Helena, 26 años, dejó Trabajo Social porque "trabajaba gratis" y cultiva pimientos en Almería con una plaga que le cuesta 50.000 euros: "De aquí no me mueve nadie"

Un cambio radical de profesión le ha hecho feliz... en un pueblo llamado Felix. Aunque conoce perfectamente las dificultades de su nuevo oficio.

Una joven, con sus pimientos en un campo, en una imagen de recurso
Una joven, con sus pimientos en un campo, en una imagen de recursogetty images

Helena se levantó un día y dijo 'basta' a la que era su vida hasta entonces. Esta joven trabajadora, que ahora cuenta con 26 años, decidió hace dos dejar su antiguo 'mundo', el de Trabajo Social, para mudarse al 'campo'.

La joven reconoce que tras lograr la titulación de Trabajo Social, apenas pudo enlazar algunos voluntarios y unas pocas prácticas que no le reportaron más que 'experiencia', porque confiesa que "trabajaba gratis".

Visto el horizonte laboral, optó por un giro de 180º. Tras tener que marcharse de Almería capital por los problemas económicos y el encarecimiento de los alquileres, finalmente Helena y su pareja decidieron mudarse a la localidad de Felix, un pequeño enclave de 770 habitantes; en ocasiones menos.

Fue un giro copernicano... aunque con cierta formación detrás, porque Helena proviene de familia de agricultores, por lo que el campo no le era ajeno en absoluto. De sus padres y otros familiares asegura haber recibido 'orientación', algo que le hace sentirse "afortunada".

Su historia la detalla El Correo que se hace eco de las vivencias de otros compañeros de Hele na. Muchos tuvieron que buscarse la vida en el extranjero, pero ella no quería salir de España, con la filosofía firme de que "de aquí no me mueve nadie". La tierra andaluza le tiraba mucho. 

A sus dudas en torno a Trabajo Social se unió un hecho clave, la jubilación de sus padres. Esto le abrió la mirada a dedicarse a la agricultura ecológica en la provincia, donde ahora cultiva pimientos.

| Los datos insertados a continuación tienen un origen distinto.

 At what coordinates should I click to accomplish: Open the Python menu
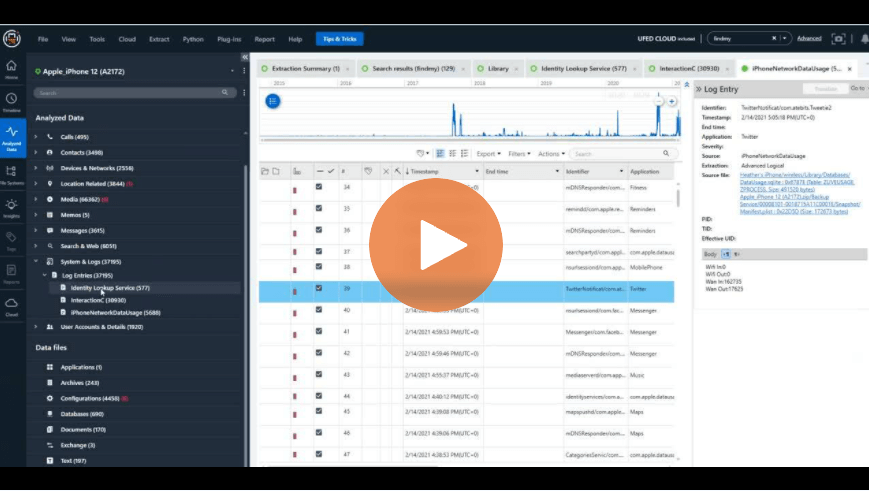[193, 39]
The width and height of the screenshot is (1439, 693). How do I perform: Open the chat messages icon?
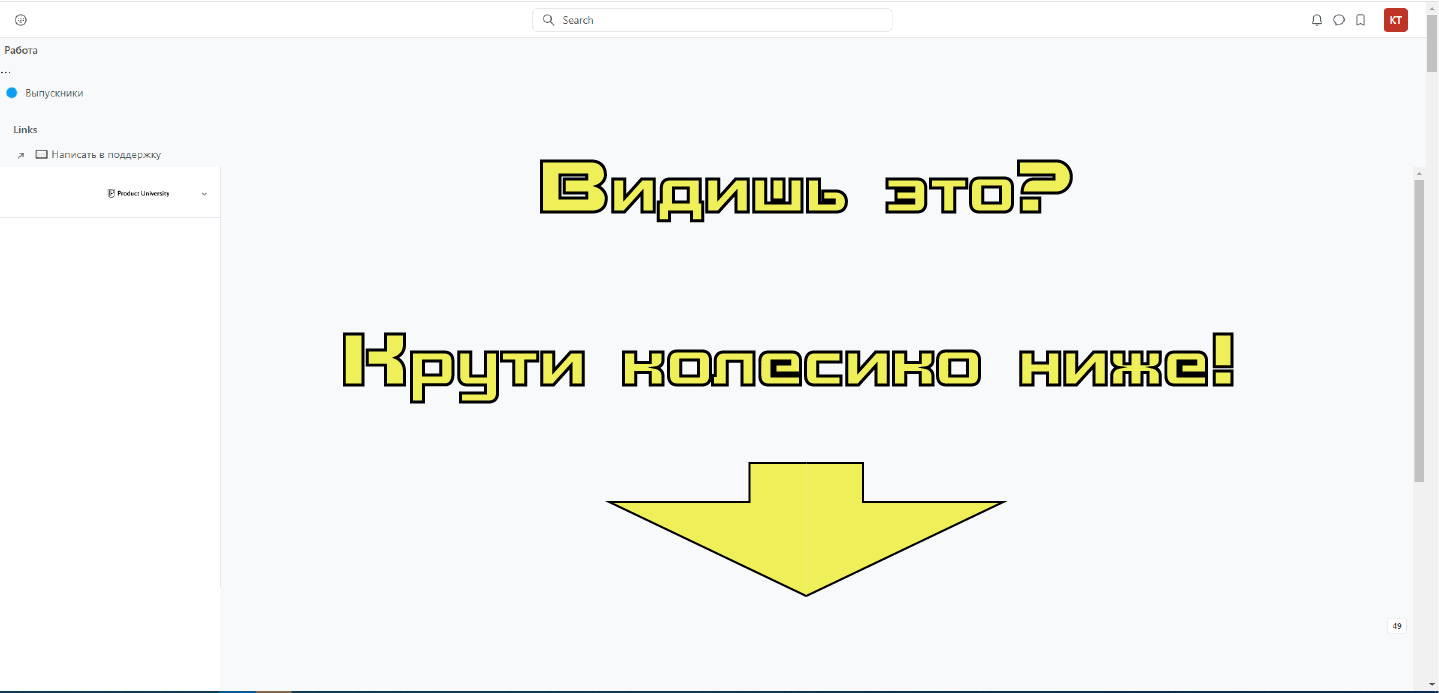point(1338,19)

"Decidí probar una temporada y me gustó", prosigue narrando, con el convencimiento de que, ante todo, quiere seguir en Andalucía. "Cambiaré de sector las veces que haga falta", confiesa a El Correo cuando se le plantea qué pasaría si su actual sector no genera beneficios. "Como mucho", admite un desplazamiento a Granada, añade entre bromas.

Helena es muy feliz en Felix, pero no es ajena a la realidad de un pueblo pequeño donde "ni hay negocio ni transporte para comunicarnos con poblaciones más grandes, estamos algo abandonados". A esos problemas se les suma otro que toca de lleno al día a día de Helena, las plagas

Las últimas le han causado unos costes de hasta 50.000 euros contabilizando las dos fincas donde cultiva pimientos Helena. Con pesar señala que "más de la mitad de la producción de esta materia prima en la provincia se ha visto afectada por el Trips parvispinus, un insecto que daña estéticamente al fruto". 

Si bien la calidad y la buena condición de los pimientos no se ven comprometidas, sí lo hace su aspecto y por ello la mayoría de almacenes e intermediarios lo desechan.